We incurred interest expenses of $3,668 during the three-month period ended September 30, 2013 compared to interest expenses of $1,576 during the same periods in the prior year. We recorded amortization of debt discount expenses of $12,264 during the three-month period ended September 30, 2013 compared to no amortization expenses during the same periods in the prior year. We expensed a realized loss on trading securities of $1,924 during the three-month period ended September 30, 2013 compared to no realized loss on trading securities during the same periods of the prior year.

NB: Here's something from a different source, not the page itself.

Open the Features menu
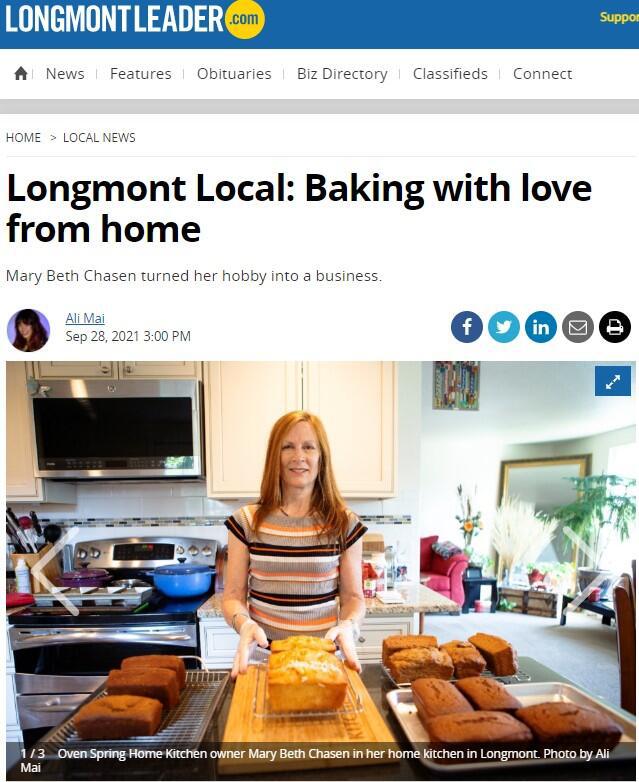The height and width of the screenshot is (782, 639). [x=141, y=74]
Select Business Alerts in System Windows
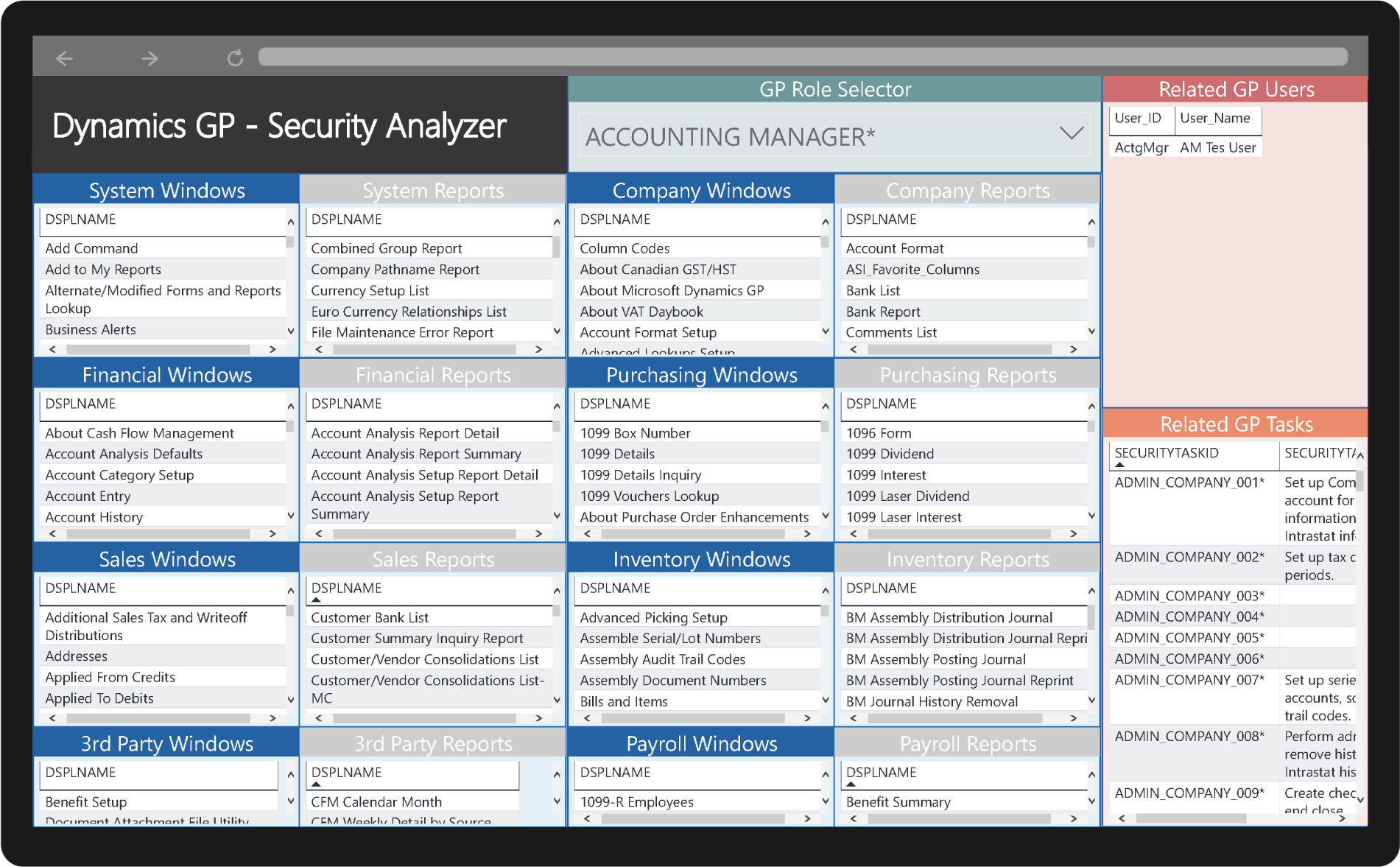 (90, 329)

We had other expenses of $232 during the three-month period ended September 30, 2013 compared no other expenses during the same periods of the prior year.

Our net loss for the three-month periods ended September 30, 2013 was $28,685 compared to $102,431 for the three-month period ended September 30, 2012. The decreases in our net loss was mainly due to reduced general and administrative expenses during the tree-month period ended September 30, 2013.

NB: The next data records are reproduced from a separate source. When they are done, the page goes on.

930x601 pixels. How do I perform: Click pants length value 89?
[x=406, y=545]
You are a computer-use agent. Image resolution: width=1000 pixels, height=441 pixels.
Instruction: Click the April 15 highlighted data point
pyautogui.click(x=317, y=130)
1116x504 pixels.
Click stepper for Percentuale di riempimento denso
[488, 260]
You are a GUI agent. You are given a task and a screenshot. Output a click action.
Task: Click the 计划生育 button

Nine Months Ended September 30, 2013 Compared to Nine Months September 30, 2012

Our revenues for the nine months ended September 30, 2013 were $4,338, received from a single licensing agreement, compared to revenues of $4,354 for the nine-month period ended September 30, 2012 received from the same licensing agreement.

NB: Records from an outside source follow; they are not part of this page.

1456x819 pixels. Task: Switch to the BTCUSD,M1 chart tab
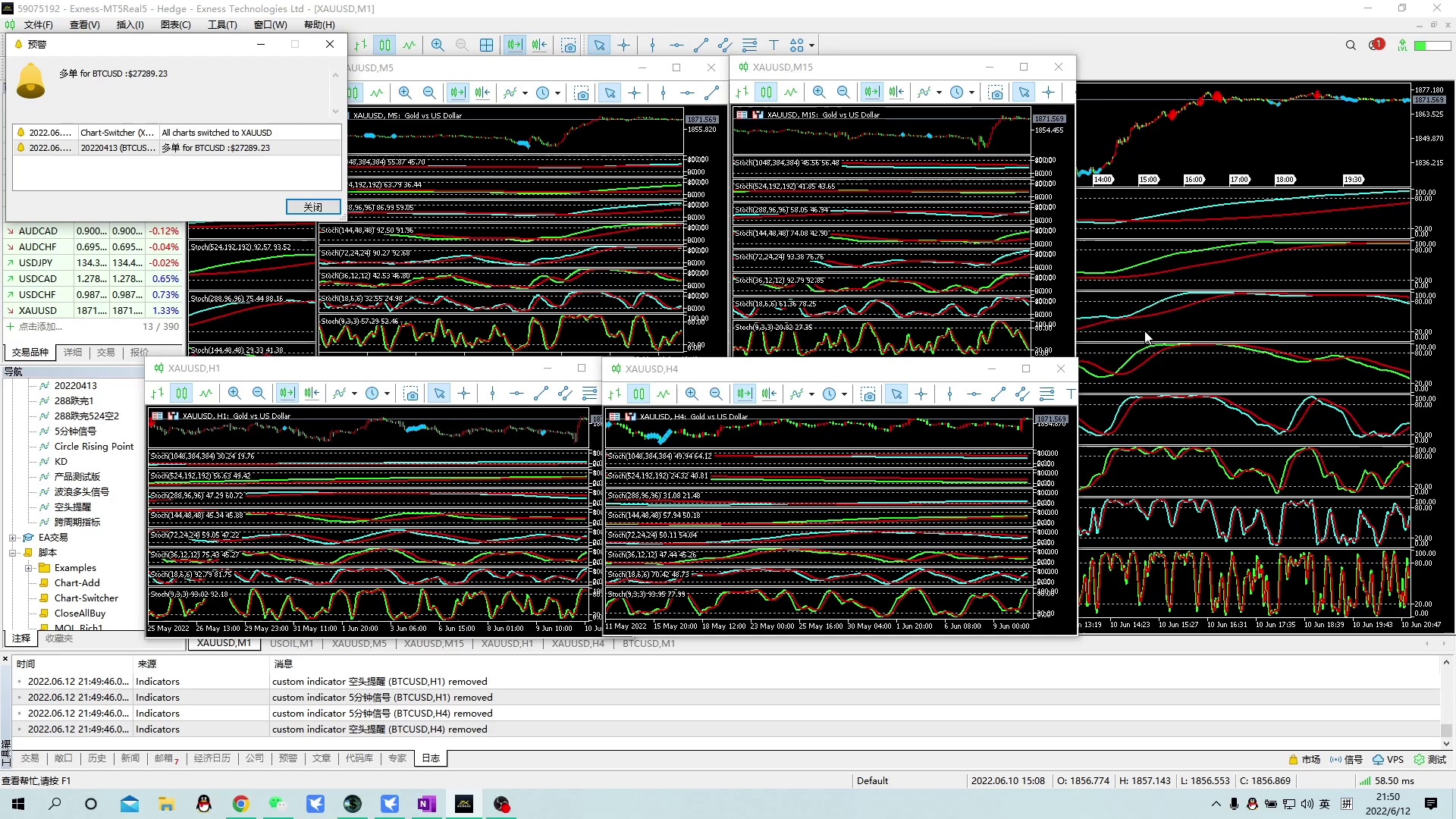tap(648, 644)

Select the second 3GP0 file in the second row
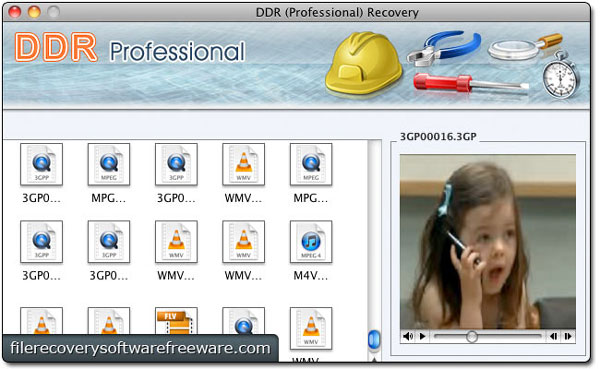[x=109, y=242]
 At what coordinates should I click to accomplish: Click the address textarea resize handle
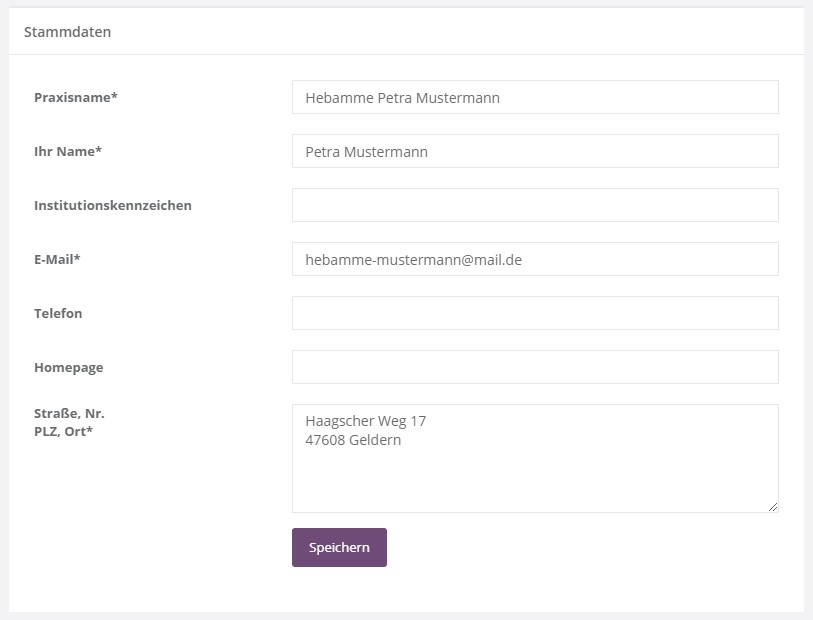[x=772, y=507]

Our operating expenses for the nine months ended September 30, 2013 were $57,011 compared to $207,649 during the nine-month period ended September 30, 2012. The decrease in operating expenses during the nine-month period ended September 30, 2013 was mainly due to decreased general and administrative expenses totaling $55,721 during the nine months ended September 30, 2013 and no research and development expenses during the nine months ended September 30, 2013 compared to general and administrative expenses of $178,642 and research and development expenses of $29,007 during the nine-month period ended September 30, 2012.

We incurred interest expense of $10,295 during the nine-month period ended September 30, 2013 compared to $1,576 in interest expense during the same periods in the prior year. We recorded amortization of debt discount expense of $55,614 during the nine-month period ended September 30, 2013 as compared to no amortization expenses during the same periods in the prior year. We expensed a realized loss on trading securities of $114,752 during the nine-month period ended September 30, 2013 compared to no realized loss on trading securities during the same period in the prior year. We had other income of $3,920 during the nine-month period ended September 30, 2013 compared to other expenses of $418 during the same period in the prior year.

Our net loss for the nine-month period ended September 30, 2013 was $229,414 compared to $205,289 for the nine-month period ended September 30, 2012. The increases in our net loss was mainly due to amortization of debt discount expenses and charges related to realized losses on trading securities during the nine-month period ended September 30, 2013, as noted above.

Liquidity and Capital Resources

We had total current assets of $20,487 consisting of $9,136 in cash and cash equivalents, restricted cash of $43 and accounts receivable of $11,308 as of September 30, 2013 compared to total current assets of $199,660 at December 31, 2012. Our property and equipment, net of depreciation, were $255 at September 30, 2013 compared to $489 as of December 31, 2012.

We had total assets of $20,742 at September 30, 2013 compared to total assets of $200,149  at December 31, 2012.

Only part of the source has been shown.